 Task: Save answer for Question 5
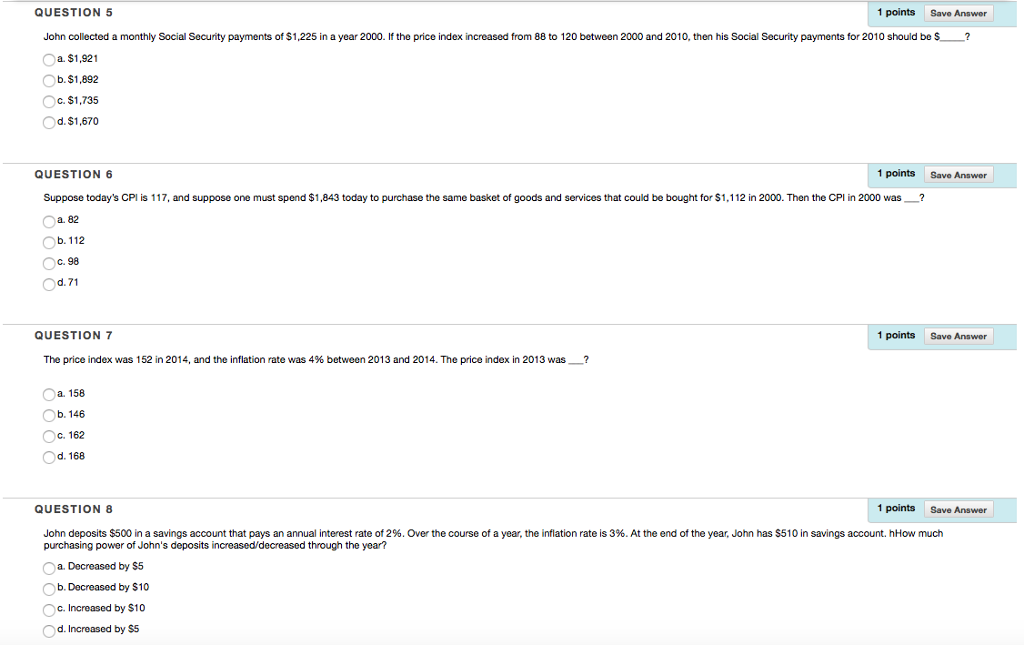point(957,13)
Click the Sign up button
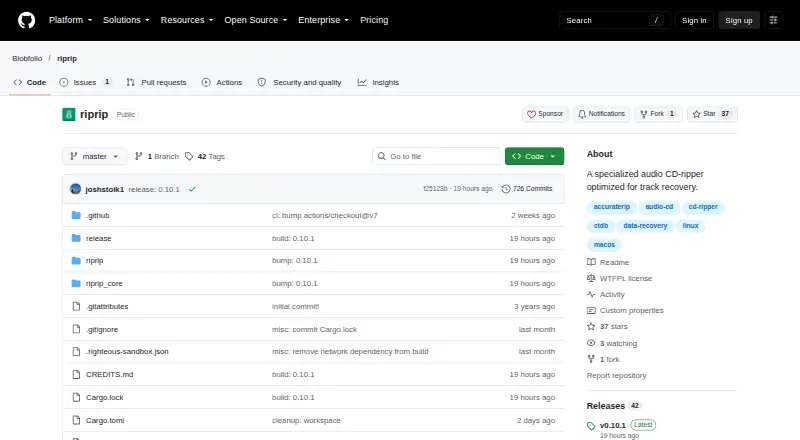The image size is (800, 440). coord(739,20)
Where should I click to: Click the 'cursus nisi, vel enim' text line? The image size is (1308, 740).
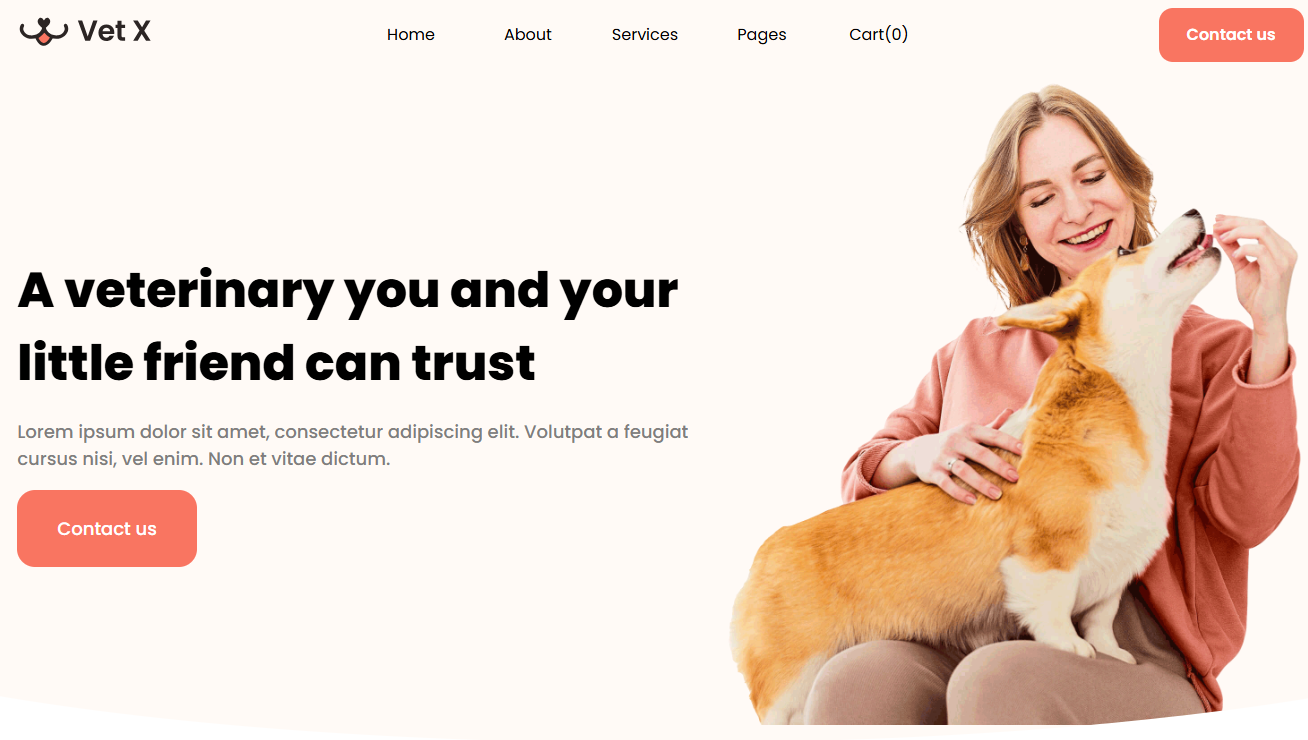pos(204,459)
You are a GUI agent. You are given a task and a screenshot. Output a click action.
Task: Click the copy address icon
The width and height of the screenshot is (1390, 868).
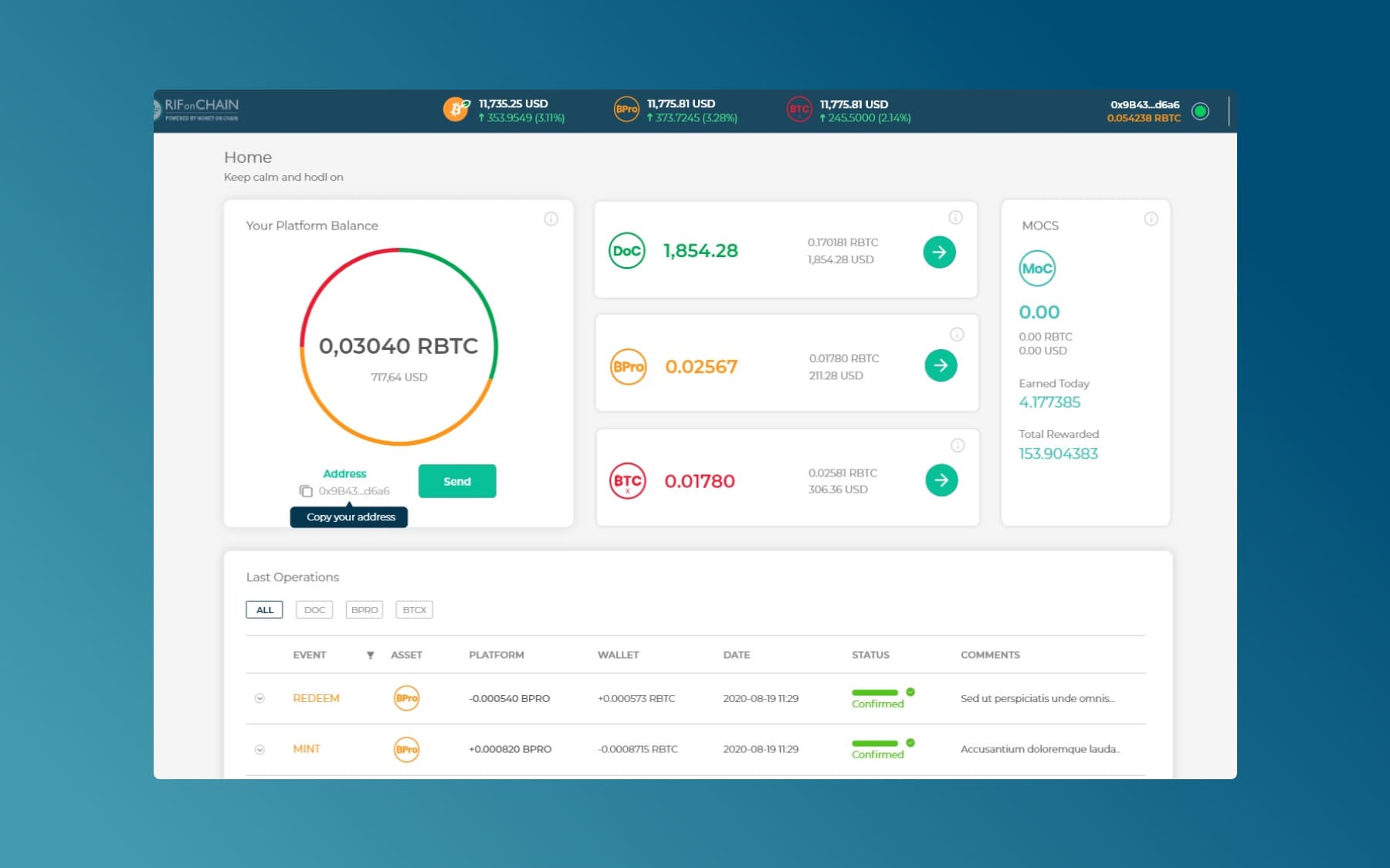click(x=306, y=491)
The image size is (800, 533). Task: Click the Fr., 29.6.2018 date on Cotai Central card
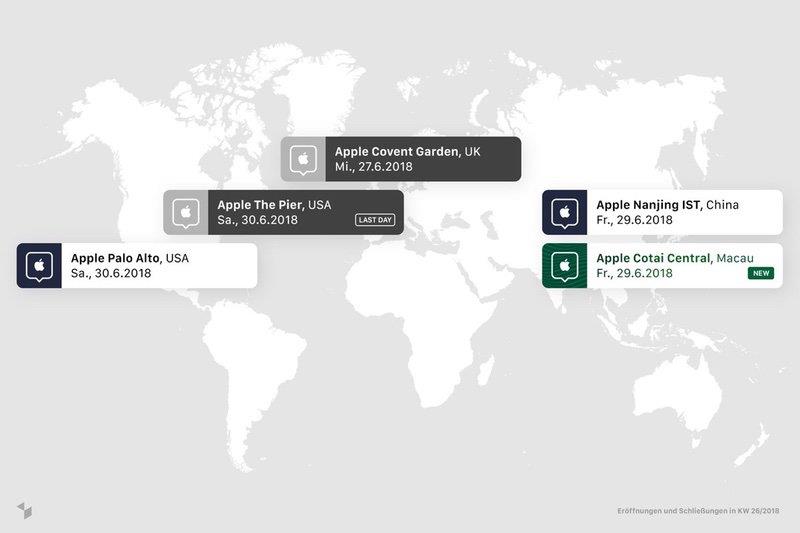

### What is being asked
The material is to be reproduced verbatim, and no picture may appear in the copy.

### Task output
 Task: Save answer for Question 5
point(957,13)
Click the Sign up button
The image size is (800, 440). coord(739,20)
Where should I click to: Click the 'cursus nisi, vel enim' text line? The image size is (1308, 740).
pos(204,459)
You are a GUI agent. You are given a task and a screenshot. Output a click action.
Task: Click the copy address icon
The width and height of the screenshot is (1390, 868).
click(x=306, y=491)
The image size is (800, 533). Task: Click the Fr., 29.6.2018 date on Cotai Central card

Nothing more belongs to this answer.